EXERCISE DESCRIPTION
Only the text belongs in the copy: retype each record exactly as it appears.

[Records drawn from a dataset]
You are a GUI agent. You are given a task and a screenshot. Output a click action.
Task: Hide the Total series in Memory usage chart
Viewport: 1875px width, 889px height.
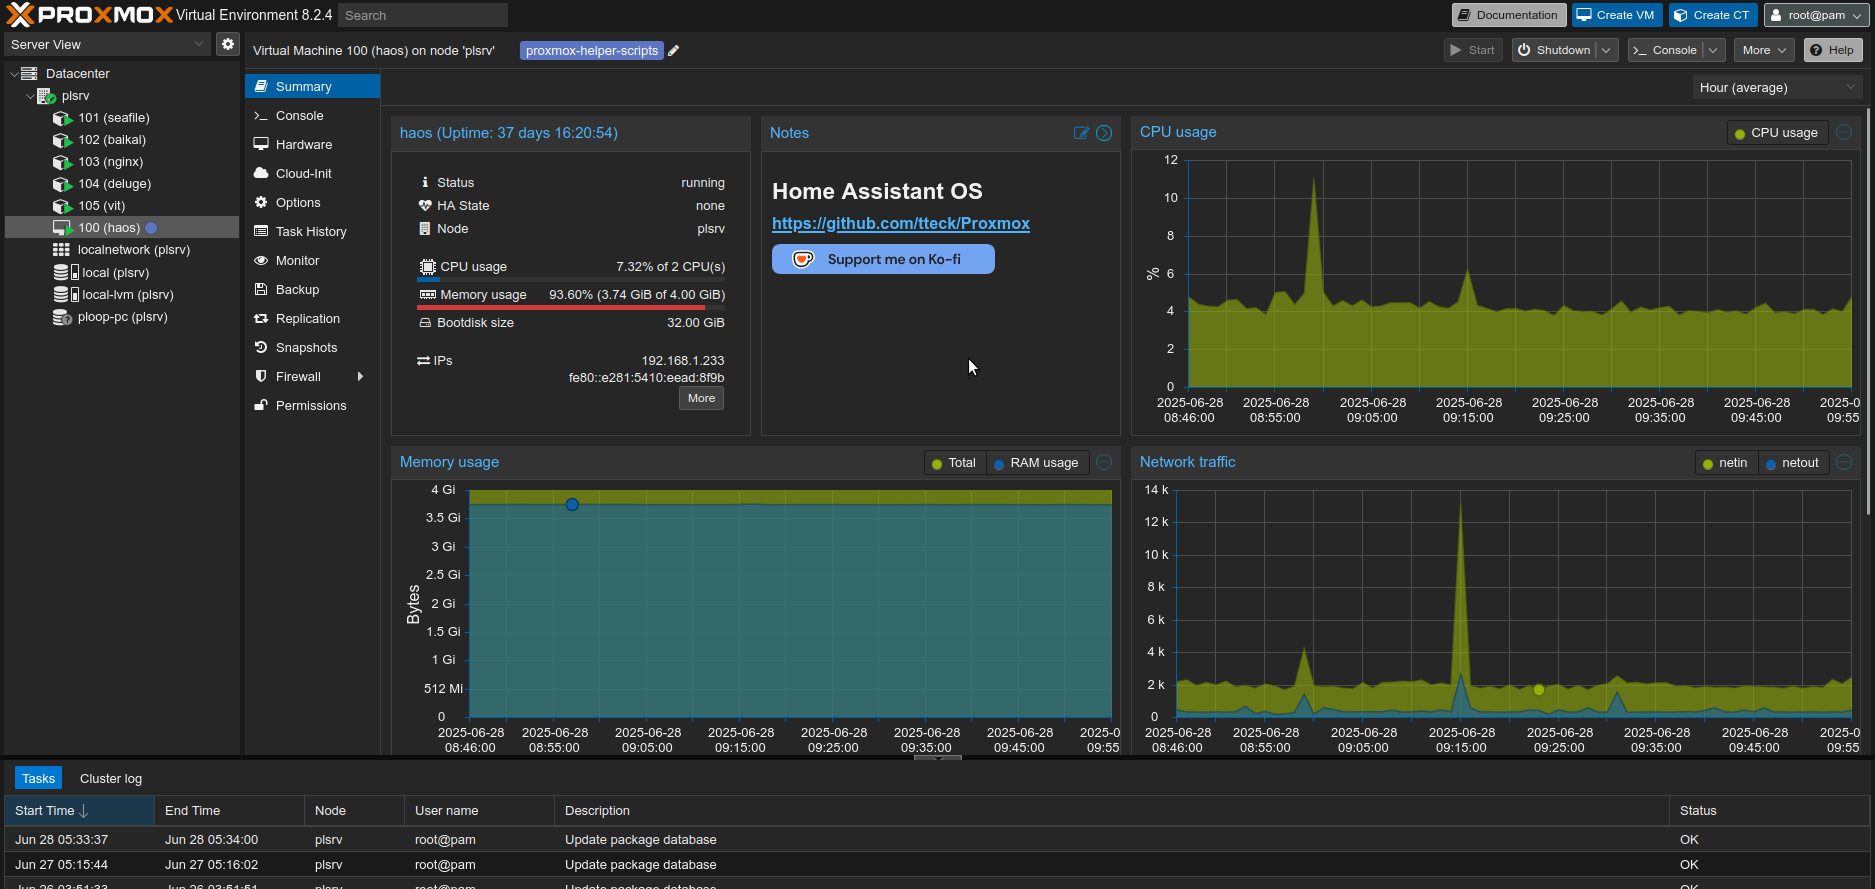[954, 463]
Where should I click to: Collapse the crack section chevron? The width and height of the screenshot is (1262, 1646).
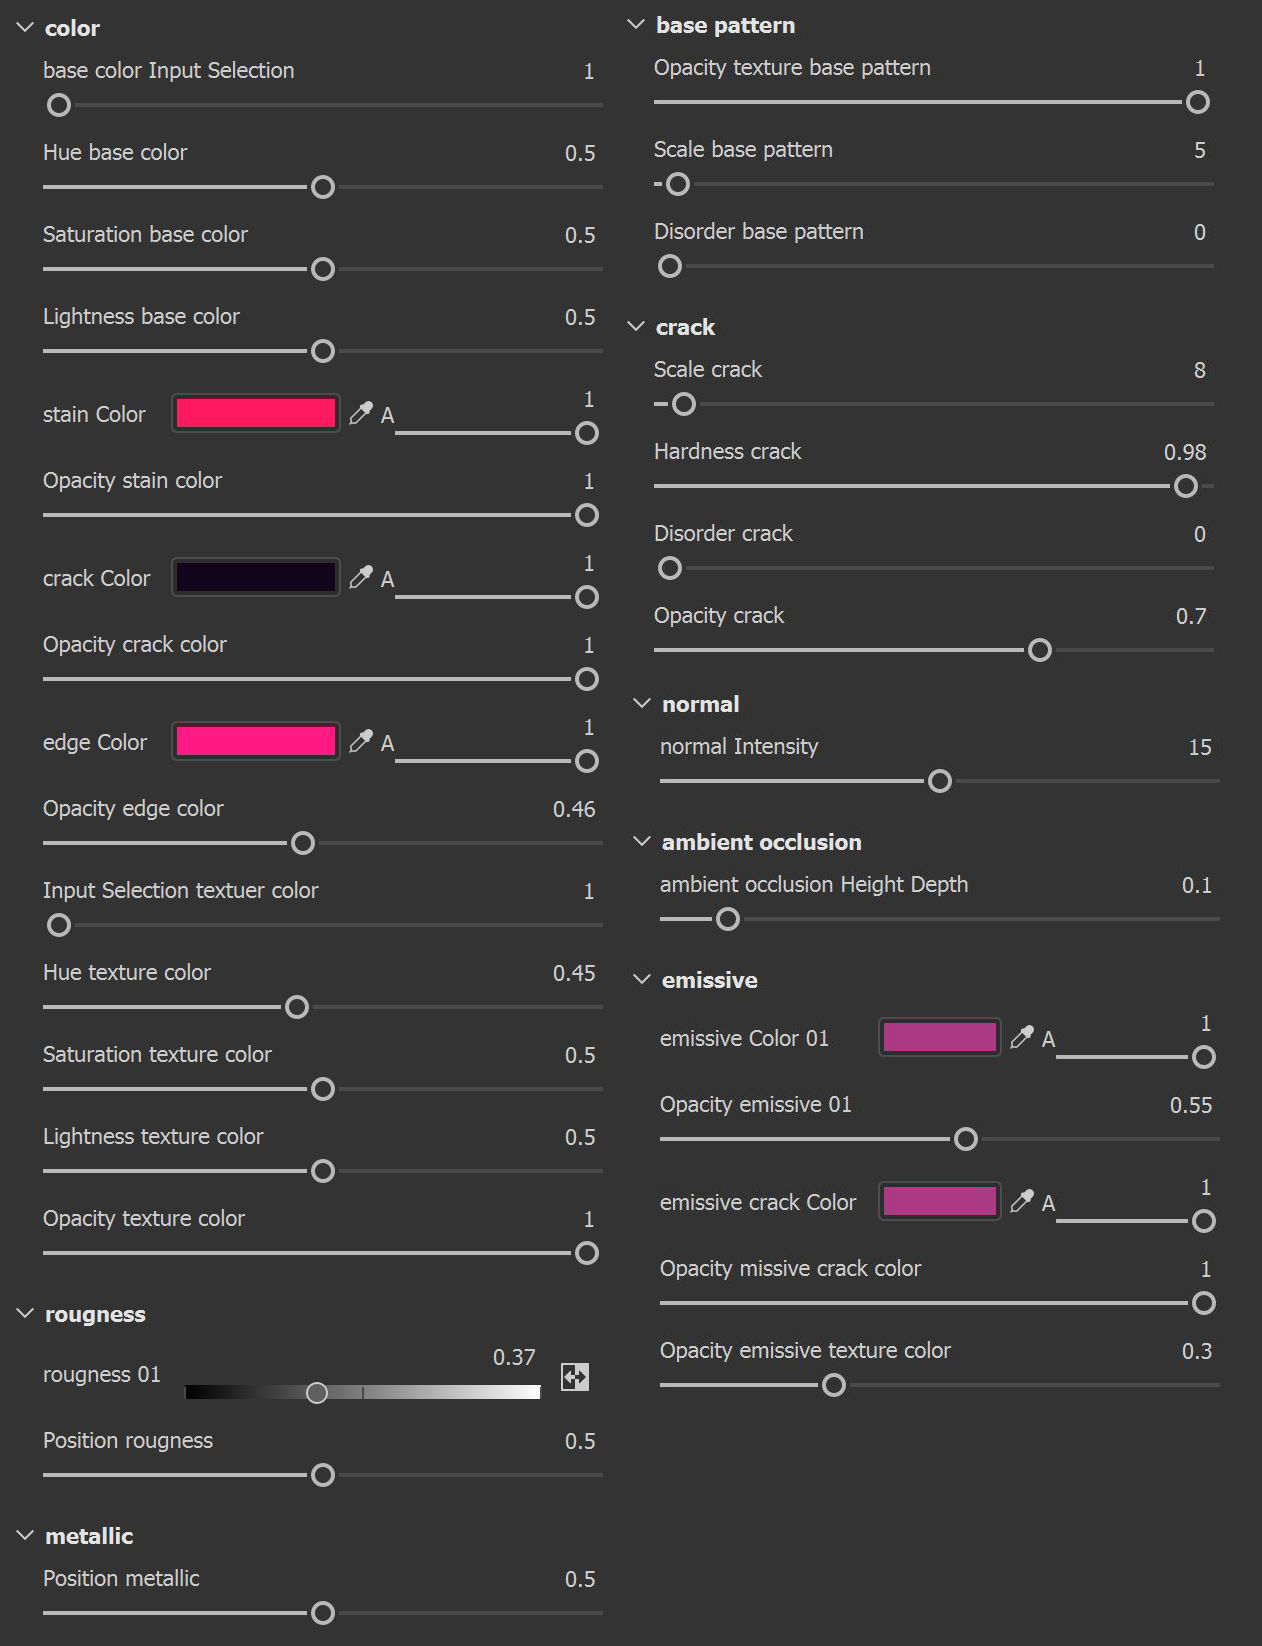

SOLUTION FOR THIS TASK
You are a GUI agent. You are given a task and a screenshot. Output a click action.
Task: Hide the Total series in Memory usage chart
Viewport: 1875px width, 889px height.
[954, 463]
Where should I click to: Collapse the crack section chevron? The width and height of the screenshot is (1262, 1646).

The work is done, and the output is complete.